Milosevic, the first president of Serbia and later the president of the Federal Republic of Yugoslavia, was accused of causing the murder of hundreds of Kosovo Albanian citizens, Croats and non-Serbs, and the deaths of thousands of Bosnian Muslims. Milosevic died in custody in March 2006. (See “U.S. Reaffirms Support for Tribunal Following Milosevic's Death.”)
More recently, Radovan Karadzic was arrested and is now in the custody of the ICTY after 13 years at large. Karadzic, who was arrested in July, is the former leader of Bosnian Serbs.
He is charged with the ethnic cleansing of non-Serbs from large areas of Bosnia and Herzegovina. He is also charged with the genocide committed in Srebrenica in July 1995 when an estimated 8,000 Bosnian Muslim men and boys were killed. (See “White House Hails Arrest of Radovan Karadzic.”)
INTERN’S MEANINGFUL WORK
During her internship at the ICTY from August through December 2007, Abboud assisted with the case of Popovic et al.
Vujadin Popovic was a lieutenant colonel and assistant commander of security on the staff of the Drina Corps of the Bosnian Serb Army (VRS). He and six of his associates are charged by the ICTY with genocide with the intent to destroy Bosnian Muslims.

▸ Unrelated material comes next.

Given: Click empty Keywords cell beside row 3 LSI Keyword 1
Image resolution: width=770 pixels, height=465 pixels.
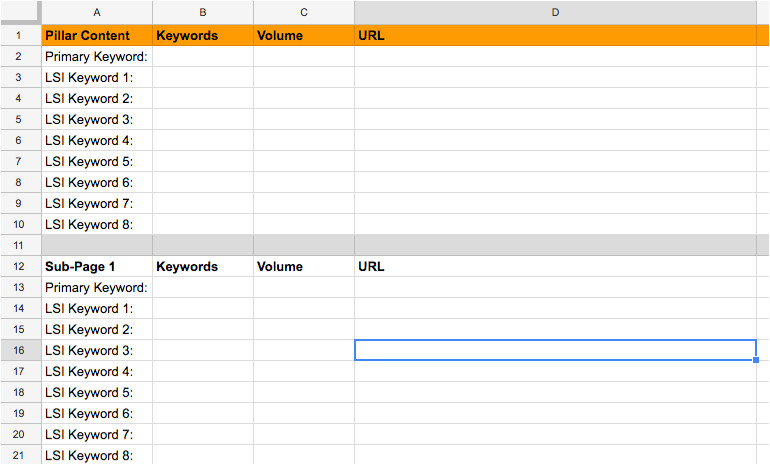Looking at the screenshot, I should [203, 78].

Abboud’s internship, she reported, involved researching motions, compiling binders of evidence and exhibits to be submitted to the tribunal, reviewing documents to be used at the trial and assisting in witness preparation. “I pretty much did anything that the prosecutors needed at that moment or that arose in trial that day,” she said.
“The most interesting and exciting work I did while with the United Nations at the ICTY was with Dean Manning, an exhumation expert who was an investigator with the ICTY,” Abboud said. Manning, an Australian, primarily was involved with the exhumation of mass graves in and around Srebrenica.

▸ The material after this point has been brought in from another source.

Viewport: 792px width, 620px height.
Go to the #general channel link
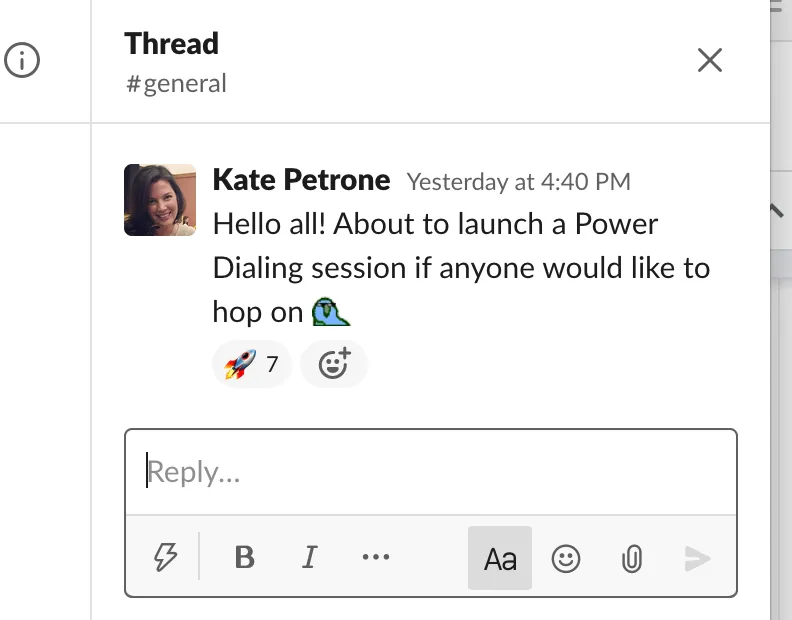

“Through his work and the work of the investigators at the ICTY, they were able to provide evidence of date and cause of death, identity of victims, evidence obtained that linked execution sites to mass graves, as well as evidence linking various mass graves to one another,” Abboud said.
“For example,” Abboud said, “through DNA testing and a collaboration between the ICTY and the ICMP [International Commission on Missing Persons], investigators were able to link primary and secondary graves together. In other words, when the Serbian army suspected that they were discovered digging and burying in mass graves known as ‘primary graves,’ they dug up graves already finished, then separated the bodies and dug new mass graves called ‘secondary graves.’”
The ICTY was able to discover this, she explained, because DNA from individual victims was found in two or three different graves. This gruesome and painstaking work involved matching DNA from body parts scattered in various graves to a single individual.
“This happened with several victims, and the ICTY was then able to link victims to execution sites and to primary and secondary mass graves,” said Abboud, who is hoping to launch a legal career involving human rights.
“Interning with the United Nations at the ICTY,” she said, “solidified my desire to continue to be involved with international law, international criminal law and international humanitarian law. It provided me with a unique view of the various mechanics of international criminal justice and how the international community’s desire to end impunity for crimes translates into the day-to-day practice of doing so.”
As the knowledge and practice of international criminal law increases, she predicted, “the world will no longer tolerate injustice or violence; rather, it will be prosecuted and individuals will be held accountable.”